I call this the Murphy’s Law trip because so many things that could go wrong did go wrong. After failing to find a partner for the weekend I set out solo Saturday morning to try for Saska, Emerald, and Cardinal peaks. Around 6am driving through Snoqualmie Pass I inadvertantly hit a chunk of metal in the road and got a bad flat tire. I was luckily near the exit at the pass and managed to coast into a parking lot before the tire fully deflated.

After putting the spare on (a donut) I called around asking for places to fix the broken tire. I ended up driving back to North Bend and waited for Les Schwab to open. They said the tire was damaged beyond repair so I ended up buying four new tires for the whole car.

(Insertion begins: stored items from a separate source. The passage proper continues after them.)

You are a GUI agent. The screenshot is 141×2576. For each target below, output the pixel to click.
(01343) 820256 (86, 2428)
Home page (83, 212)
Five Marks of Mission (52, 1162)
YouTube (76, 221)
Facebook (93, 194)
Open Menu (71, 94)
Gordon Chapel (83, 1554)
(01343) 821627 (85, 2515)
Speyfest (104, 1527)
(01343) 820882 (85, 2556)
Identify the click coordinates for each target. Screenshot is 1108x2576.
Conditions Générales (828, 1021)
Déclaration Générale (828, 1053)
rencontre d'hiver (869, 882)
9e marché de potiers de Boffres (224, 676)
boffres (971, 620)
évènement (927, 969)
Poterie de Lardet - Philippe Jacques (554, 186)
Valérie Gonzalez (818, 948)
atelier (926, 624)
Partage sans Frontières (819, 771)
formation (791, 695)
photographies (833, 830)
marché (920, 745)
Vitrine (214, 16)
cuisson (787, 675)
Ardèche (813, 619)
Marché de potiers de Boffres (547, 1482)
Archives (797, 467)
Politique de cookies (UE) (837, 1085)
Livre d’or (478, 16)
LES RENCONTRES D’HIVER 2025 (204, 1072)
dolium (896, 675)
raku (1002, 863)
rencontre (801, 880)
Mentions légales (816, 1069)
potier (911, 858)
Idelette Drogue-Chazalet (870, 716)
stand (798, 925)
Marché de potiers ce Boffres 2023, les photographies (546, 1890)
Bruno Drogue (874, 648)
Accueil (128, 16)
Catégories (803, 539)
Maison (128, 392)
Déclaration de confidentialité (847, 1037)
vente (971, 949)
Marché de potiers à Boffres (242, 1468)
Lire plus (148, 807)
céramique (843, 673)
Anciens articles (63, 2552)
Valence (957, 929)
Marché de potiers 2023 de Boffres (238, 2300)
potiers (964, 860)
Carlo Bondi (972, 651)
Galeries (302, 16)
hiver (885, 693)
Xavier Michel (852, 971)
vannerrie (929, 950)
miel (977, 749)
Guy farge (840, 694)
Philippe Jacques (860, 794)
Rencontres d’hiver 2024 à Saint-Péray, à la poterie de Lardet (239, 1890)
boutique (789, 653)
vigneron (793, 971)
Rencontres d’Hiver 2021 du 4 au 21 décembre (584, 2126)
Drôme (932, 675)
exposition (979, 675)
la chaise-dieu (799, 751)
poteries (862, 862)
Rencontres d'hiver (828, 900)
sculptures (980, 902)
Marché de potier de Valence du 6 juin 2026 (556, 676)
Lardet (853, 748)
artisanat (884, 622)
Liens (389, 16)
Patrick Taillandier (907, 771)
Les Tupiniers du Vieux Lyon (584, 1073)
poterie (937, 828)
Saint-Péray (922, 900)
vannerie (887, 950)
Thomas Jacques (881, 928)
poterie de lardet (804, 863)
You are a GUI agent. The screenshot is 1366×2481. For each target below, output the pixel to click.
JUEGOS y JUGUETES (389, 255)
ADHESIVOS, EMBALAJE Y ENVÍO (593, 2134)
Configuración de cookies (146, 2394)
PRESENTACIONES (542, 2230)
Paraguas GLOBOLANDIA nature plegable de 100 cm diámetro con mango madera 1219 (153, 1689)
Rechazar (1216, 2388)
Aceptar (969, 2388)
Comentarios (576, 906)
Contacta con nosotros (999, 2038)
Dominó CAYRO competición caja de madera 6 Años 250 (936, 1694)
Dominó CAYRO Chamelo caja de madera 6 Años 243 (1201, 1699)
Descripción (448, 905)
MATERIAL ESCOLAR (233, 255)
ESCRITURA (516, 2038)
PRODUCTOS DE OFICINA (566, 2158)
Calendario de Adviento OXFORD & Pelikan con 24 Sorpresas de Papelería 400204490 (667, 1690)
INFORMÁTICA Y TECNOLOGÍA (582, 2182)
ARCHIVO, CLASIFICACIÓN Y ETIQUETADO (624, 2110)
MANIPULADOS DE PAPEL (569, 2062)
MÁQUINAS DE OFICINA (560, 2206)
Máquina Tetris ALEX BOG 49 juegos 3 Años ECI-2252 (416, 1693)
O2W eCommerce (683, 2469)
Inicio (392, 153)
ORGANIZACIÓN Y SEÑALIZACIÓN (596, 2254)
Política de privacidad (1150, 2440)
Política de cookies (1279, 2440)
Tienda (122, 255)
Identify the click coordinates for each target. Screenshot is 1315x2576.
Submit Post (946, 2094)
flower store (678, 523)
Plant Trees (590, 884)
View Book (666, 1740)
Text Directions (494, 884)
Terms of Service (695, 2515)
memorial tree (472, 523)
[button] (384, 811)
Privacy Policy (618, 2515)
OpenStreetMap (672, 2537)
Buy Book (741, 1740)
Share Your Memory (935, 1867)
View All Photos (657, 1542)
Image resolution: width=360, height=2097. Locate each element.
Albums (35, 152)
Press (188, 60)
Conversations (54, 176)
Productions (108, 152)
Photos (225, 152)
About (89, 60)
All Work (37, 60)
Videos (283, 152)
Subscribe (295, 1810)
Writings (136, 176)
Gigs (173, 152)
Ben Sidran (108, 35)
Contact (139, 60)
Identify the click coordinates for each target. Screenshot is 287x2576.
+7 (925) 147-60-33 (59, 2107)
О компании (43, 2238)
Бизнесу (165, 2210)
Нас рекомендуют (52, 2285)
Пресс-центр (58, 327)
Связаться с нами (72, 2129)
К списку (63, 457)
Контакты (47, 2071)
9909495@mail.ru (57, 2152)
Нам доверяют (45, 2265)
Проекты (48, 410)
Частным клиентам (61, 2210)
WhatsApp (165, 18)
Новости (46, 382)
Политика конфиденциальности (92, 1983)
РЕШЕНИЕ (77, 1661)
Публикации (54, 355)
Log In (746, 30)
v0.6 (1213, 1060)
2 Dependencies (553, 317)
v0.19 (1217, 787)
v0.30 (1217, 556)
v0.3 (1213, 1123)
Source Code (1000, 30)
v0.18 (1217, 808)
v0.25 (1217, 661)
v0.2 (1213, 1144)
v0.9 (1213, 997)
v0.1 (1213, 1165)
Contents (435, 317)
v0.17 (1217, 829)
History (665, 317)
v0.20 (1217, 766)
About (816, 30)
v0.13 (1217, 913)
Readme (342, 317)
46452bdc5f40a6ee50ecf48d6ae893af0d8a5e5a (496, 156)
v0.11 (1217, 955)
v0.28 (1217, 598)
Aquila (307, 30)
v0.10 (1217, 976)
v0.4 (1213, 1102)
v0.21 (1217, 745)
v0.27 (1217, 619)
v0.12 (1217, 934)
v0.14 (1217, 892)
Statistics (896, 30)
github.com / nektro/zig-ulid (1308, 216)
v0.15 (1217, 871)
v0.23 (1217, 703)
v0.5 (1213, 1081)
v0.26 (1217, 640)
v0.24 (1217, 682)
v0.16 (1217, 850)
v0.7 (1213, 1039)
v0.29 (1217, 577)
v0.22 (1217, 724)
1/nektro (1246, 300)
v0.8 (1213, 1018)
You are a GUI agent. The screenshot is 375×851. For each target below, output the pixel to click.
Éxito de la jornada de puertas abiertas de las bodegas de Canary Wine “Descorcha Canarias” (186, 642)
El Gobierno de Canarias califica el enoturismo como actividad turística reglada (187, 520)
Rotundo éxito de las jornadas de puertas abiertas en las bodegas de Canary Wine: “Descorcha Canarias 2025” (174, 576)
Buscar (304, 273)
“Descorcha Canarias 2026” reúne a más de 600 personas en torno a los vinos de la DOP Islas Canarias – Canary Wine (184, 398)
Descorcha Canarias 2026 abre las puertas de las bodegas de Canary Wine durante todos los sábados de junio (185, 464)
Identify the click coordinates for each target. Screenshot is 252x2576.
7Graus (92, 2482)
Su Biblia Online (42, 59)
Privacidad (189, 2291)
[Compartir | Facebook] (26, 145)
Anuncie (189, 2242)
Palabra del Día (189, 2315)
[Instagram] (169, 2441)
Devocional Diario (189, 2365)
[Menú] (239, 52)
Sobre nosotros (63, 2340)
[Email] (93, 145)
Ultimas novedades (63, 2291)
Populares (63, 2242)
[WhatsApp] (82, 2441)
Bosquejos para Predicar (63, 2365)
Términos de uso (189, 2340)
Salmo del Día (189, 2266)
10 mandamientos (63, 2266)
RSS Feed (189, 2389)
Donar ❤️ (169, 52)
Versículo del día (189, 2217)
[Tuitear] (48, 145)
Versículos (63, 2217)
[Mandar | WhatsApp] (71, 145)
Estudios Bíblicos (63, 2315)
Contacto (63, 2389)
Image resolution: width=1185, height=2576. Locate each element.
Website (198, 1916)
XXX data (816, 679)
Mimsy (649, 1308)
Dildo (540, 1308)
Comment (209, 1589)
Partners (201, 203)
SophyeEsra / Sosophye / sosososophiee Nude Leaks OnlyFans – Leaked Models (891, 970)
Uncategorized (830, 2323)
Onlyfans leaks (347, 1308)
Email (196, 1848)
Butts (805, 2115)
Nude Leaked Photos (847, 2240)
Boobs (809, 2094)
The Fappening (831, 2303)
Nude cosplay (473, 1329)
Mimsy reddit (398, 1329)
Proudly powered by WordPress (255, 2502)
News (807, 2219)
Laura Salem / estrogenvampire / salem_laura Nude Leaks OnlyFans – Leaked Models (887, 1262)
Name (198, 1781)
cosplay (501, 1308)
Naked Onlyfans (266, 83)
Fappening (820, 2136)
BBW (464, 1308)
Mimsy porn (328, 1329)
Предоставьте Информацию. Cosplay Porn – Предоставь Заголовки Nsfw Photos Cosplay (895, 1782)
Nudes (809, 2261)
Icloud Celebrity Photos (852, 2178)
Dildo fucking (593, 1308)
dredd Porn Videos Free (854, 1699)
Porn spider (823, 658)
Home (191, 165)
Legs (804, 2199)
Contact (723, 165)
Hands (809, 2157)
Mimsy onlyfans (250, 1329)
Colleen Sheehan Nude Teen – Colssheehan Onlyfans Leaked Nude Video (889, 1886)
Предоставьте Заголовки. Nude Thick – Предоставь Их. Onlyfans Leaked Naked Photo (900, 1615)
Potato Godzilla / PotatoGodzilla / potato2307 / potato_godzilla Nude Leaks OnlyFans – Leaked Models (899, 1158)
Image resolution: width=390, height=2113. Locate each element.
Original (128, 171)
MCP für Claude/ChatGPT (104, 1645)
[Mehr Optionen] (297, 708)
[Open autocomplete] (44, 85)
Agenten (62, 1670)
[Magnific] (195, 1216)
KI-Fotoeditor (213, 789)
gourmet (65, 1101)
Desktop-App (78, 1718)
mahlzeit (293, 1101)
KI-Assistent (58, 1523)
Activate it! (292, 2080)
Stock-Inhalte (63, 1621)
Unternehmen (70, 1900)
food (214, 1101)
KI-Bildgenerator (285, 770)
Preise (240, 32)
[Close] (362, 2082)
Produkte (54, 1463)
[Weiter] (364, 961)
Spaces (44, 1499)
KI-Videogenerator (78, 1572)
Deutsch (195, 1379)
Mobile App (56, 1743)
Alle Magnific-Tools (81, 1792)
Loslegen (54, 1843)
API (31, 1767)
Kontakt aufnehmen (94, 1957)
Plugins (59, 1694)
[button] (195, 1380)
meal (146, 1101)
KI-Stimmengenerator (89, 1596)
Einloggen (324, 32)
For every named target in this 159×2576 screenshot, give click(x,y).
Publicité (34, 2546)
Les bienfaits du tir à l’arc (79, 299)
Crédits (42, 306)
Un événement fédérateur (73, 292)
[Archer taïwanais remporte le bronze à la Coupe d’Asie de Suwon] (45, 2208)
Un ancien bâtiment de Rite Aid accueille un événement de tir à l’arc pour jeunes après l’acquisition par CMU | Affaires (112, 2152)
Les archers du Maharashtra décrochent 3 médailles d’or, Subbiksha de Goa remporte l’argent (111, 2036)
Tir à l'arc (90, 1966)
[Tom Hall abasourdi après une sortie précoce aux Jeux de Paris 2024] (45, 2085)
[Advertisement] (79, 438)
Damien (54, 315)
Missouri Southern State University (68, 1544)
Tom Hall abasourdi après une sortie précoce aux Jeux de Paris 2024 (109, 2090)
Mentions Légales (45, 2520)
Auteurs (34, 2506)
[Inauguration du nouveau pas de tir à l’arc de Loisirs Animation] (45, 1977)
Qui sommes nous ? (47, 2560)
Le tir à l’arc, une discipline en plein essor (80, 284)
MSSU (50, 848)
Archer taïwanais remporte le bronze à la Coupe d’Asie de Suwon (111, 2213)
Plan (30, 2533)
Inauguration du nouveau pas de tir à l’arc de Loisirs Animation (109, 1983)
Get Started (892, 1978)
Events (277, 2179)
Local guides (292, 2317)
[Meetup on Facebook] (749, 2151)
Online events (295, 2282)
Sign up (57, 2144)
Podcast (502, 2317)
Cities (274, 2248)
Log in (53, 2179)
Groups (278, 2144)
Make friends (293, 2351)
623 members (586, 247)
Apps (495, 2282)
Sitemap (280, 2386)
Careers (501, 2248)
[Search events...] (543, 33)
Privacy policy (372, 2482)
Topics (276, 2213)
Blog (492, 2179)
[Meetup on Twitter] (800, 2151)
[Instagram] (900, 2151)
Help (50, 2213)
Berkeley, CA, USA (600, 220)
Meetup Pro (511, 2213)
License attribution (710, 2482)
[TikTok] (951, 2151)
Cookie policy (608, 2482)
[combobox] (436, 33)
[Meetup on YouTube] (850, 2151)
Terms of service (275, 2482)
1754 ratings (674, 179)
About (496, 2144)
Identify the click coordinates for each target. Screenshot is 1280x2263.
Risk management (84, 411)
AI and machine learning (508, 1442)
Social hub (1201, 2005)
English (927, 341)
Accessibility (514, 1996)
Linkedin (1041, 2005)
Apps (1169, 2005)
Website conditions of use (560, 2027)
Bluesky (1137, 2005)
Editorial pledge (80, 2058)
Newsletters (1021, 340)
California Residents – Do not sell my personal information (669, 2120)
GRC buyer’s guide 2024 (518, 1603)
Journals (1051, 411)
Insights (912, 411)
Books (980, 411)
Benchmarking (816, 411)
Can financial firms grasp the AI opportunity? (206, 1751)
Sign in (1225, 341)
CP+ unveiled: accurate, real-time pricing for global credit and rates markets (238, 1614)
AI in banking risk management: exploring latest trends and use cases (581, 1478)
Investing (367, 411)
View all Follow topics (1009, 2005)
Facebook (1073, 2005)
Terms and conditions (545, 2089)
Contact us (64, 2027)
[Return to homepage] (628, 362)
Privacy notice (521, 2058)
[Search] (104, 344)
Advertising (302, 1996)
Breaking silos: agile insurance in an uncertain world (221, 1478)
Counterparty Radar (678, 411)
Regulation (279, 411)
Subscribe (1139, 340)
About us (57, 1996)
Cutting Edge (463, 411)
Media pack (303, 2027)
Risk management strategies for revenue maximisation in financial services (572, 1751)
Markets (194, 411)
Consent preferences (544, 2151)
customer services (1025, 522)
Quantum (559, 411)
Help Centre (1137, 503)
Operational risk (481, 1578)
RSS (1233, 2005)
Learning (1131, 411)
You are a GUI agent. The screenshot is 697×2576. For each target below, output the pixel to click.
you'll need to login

Nice sunset views on the approach

I finally hit the road a few hours later, and reached the entiat river sno park around noon. I needed to be back in town by late afternoon Sunday, so that didn’t leave much time to hit the peaks, which were about 20 miles in. I decided to just go for Cardinal given the delays. It was still about 40 miles round trip, though.

I considered going fast and light without overnight gear, but that would mean summitting Cardinal between midnight and 3am most likely. The peak had some 3rd class terrain on top that might be spicy, and the forecast was for 50mph winds and chance of snow that night and Sunday morning. There was a lot of above-treeline terrain, so I really wanted to wait til sunrise to summit.

So I packed overnight gear and started up the road. I followed the snowed-over road for five hours until reaching the North Fork entiat trailhead around sunset. From there I roughly followed the trail for about 4.5 more hours to Grouse Creek, about 17 miles from my car. At times I followed what I think were cougar tracks.

I laid out my bivy sack at the creek and went to sleep for a few hours.

Cougar tracks on the trail skiing in Saturday night

I was up at 2:30am and moving around 3am. My plan was to go up the low-angle southeast slopes of Cardinal to avoid avy terrain. I ascended steeply through the trees for a few hours, then at 5am I noticed one of my skis was cracked nearly in half!

I don’t remember the exact incident that caused this, but it was possibly a combination of bushwhacking over logs and traversing through steep icy tree wells. I was still 2,000ft below the summit, and estimated another 2.5 hours at my pace. But it was unclear to me how fast I’d be able to get out. The back end of the ski was mostly held on by the climbing skin, with a small bit of thin material on the top. Otherwise it flapped freely. I was worried I’d be postholing out 19 miles if it broke off completely. Best case, that would put me home Monday morning, but I really needed to be back Sunday afternoon. (The previous weekend I’d gotten home at 5:45am Monday morning, and I didn’t want to repeat that).

Scooting back out on one ski

A strong gust of wind and clouds rolling in encouraged me to come back another day. I reasoned I’d be back anyways to get all three of Saska, Emerald, Cardinal. And maybe if I started back now I could make it back to Seattle on schedule.

After a combination of postholing and careful snowplow skiing I made it back to my bivy sack. The skin was still holding the ski together, and I scooted out my tracks back to the trailhead. From there I did some single-ski scooting that was quite tiring. By the time I reached the main Entiat River Road the crack was pushing through the climbing skin and preventing any gliding. But at least the ski still acted as flotation.

After many hours of scooting and some tiring single-ski gliding down the downhill sections I arrived back at the car by early afternoon, and made it back to Seattle on schedule.